▸ **REQUEST**
Gather every line of the listing below that contains the string "width", and copy each one out. Letter case counts.

▸ **TASK INPUT**
>>

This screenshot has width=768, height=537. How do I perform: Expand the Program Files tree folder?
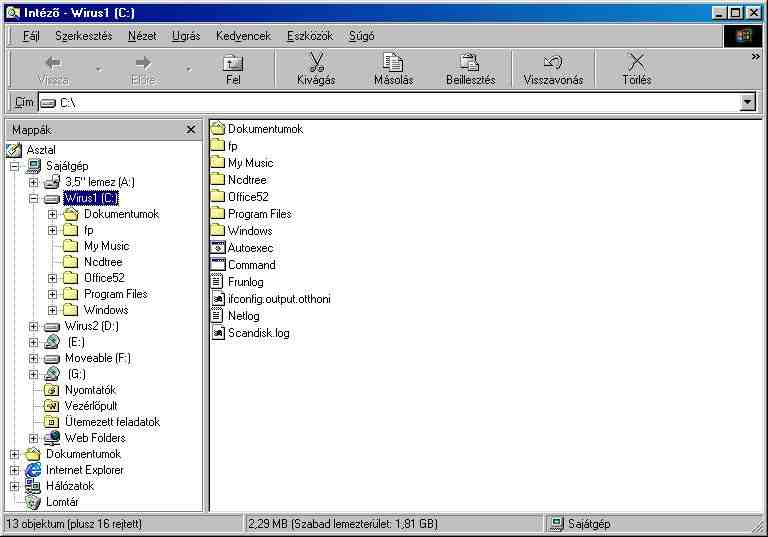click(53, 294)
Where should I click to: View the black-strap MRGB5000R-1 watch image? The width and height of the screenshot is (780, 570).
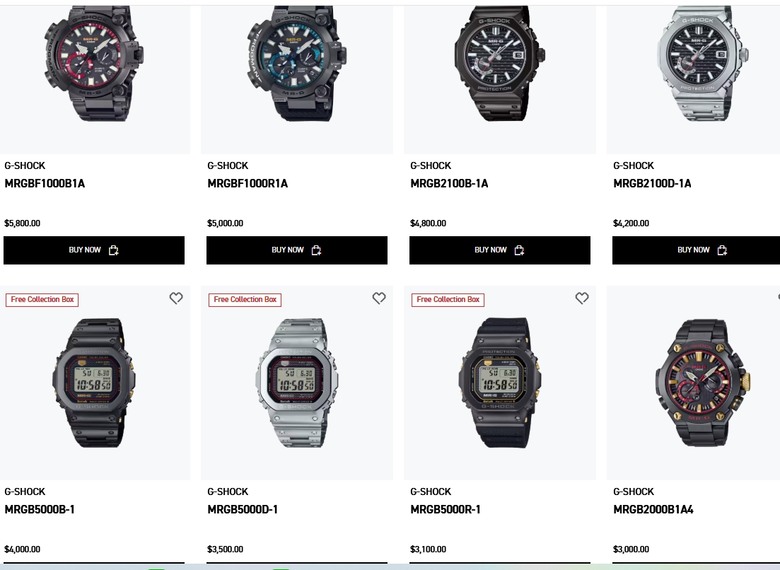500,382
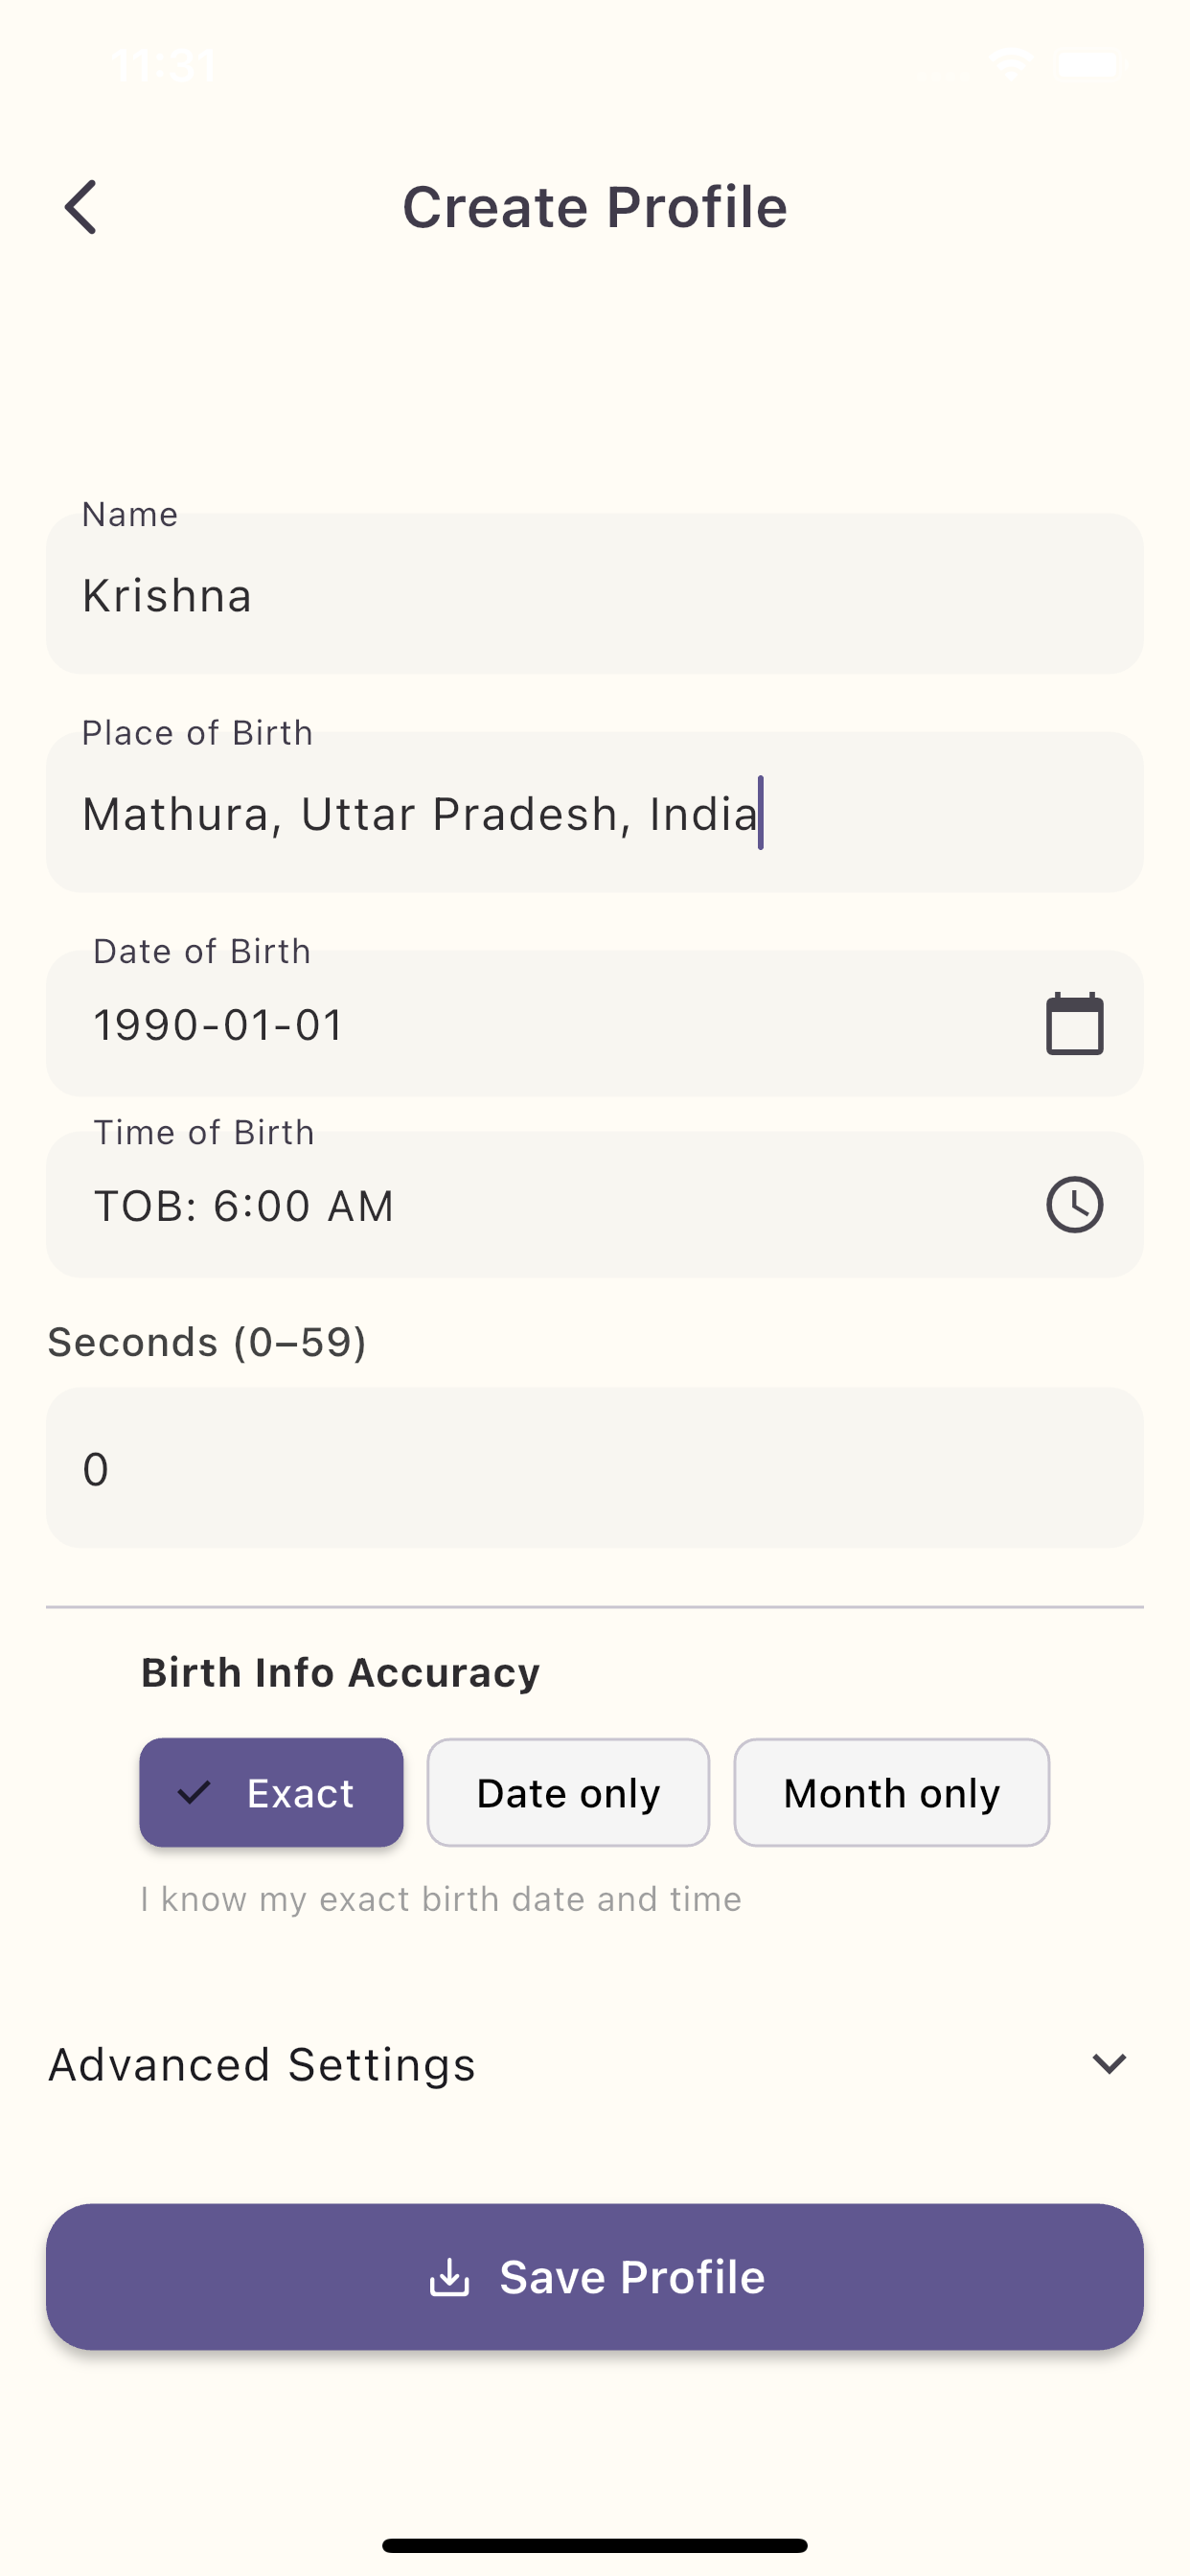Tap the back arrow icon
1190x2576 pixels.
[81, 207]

<<
>>

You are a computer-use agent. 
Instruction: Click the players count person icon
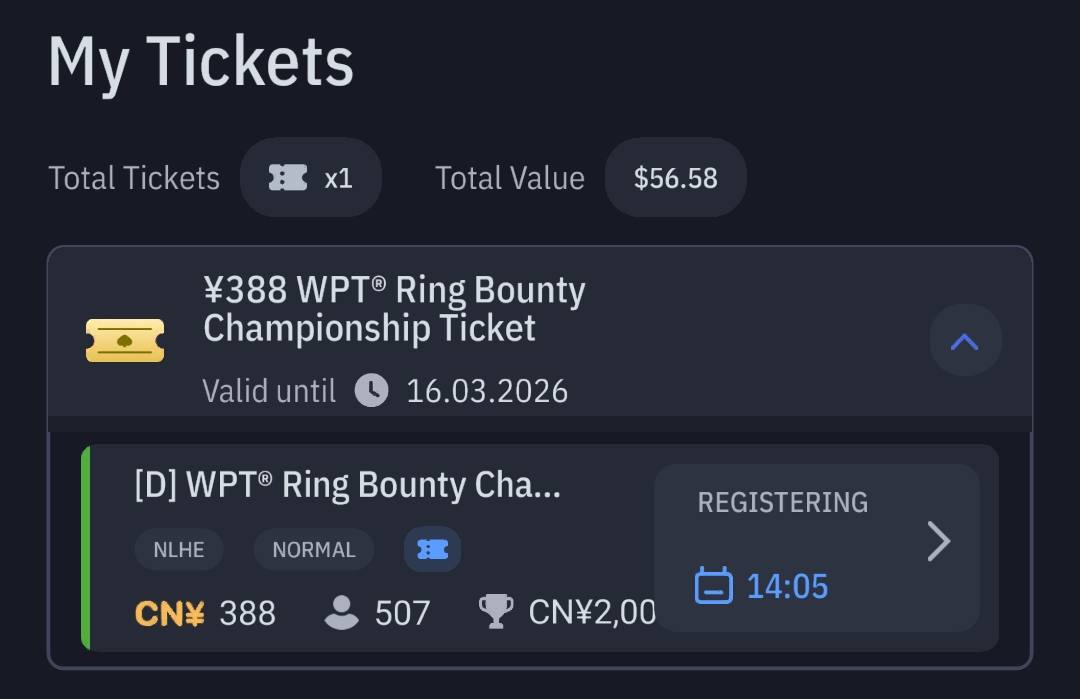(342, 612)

<<

▸ **SOLUTION BELOW**
This screenshot has width=768, height=537. How do I perform: Expand the Program Files tree folder?
Where should I click to: View the black-strap MRGB5000R-1 watch image? The width and height of the screenshot is (780, 570).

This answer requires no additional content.